Es ist ganz normal, dass sich das im Wald lebende Schalenwild hauptsächlich von den krautigen und holzigen Gewächsen des Waldes ernährt. Wald und Wild sind aber keine unbeeinflussten Systeme, denn in den Wald greift die Forstwirtschaft und in den Wildstand die Jagd wesentlich ein. Wald und Wild stehen in einem Gegenseitigkeitsverhältnis. Die entscheidende Frage ist, wann und wo das tolerierbare Äsen des Wildes zum nicht mehr tolerierbaren Verbiss wird, also zum Schaden. Und genau das ist in den vergangenen fünfzig Jahren durch die Wildstanderhöhung vielerorts eingetreten.
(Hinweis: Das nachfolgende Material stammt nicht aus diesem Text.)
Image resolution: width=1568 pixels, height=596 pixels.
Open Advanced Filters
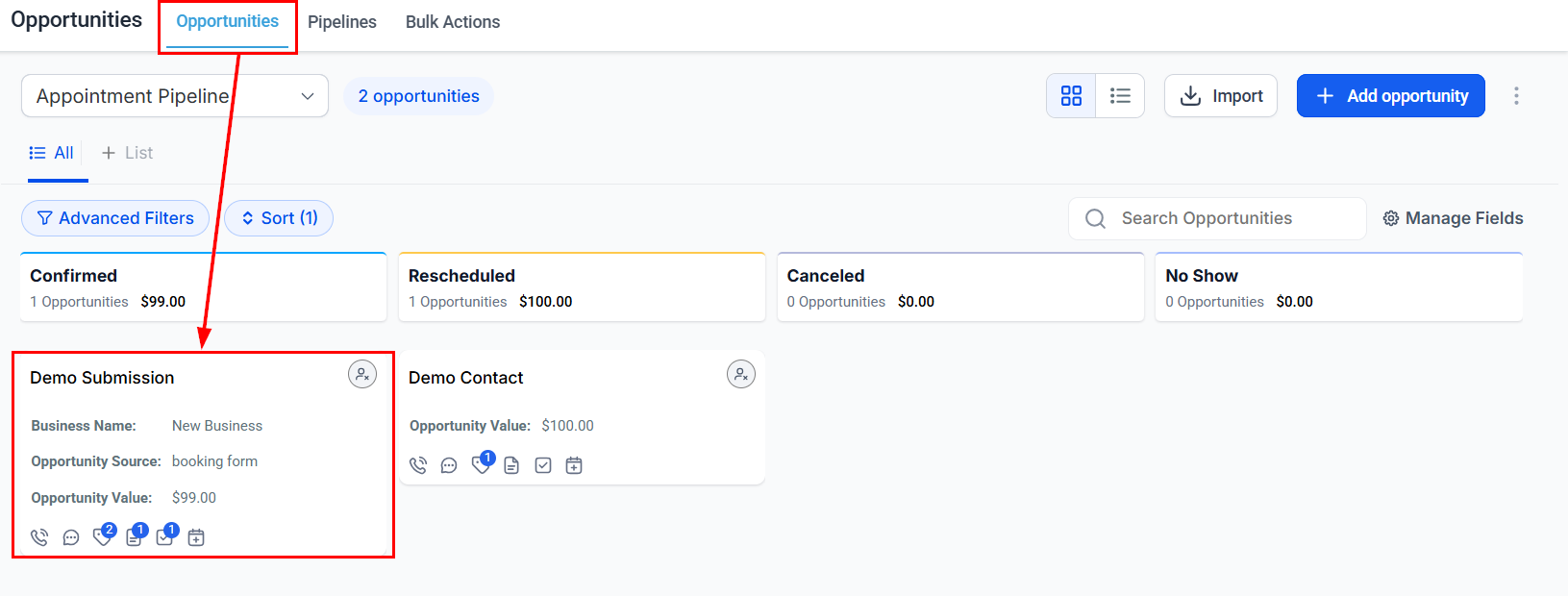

Es bedarf keiner weiteren Erklärung, wie sehr sich die Zunahme des Wildstandes auf den Wald ausgewirkt hat. Insbesondere die bestandesstabilisierenden Baumarten Tanne, Eiche, Buche oder Bergahorn leiden vor allem dort, wo sie nur in geringem Ausmaß vorhanden sind, stark unter dem angestiegenen Verbissdruck. In einem gut geführten Revier wächst ständig mehr Bodenvegetation zu als laufend vom Wild weggebissen wird; in einem solchen Revier kann der Wildstand höher sein als in einem ausgeästen Revier.
Wie sehen Sie denn die Wald-Wild-Frage im Klimawandel?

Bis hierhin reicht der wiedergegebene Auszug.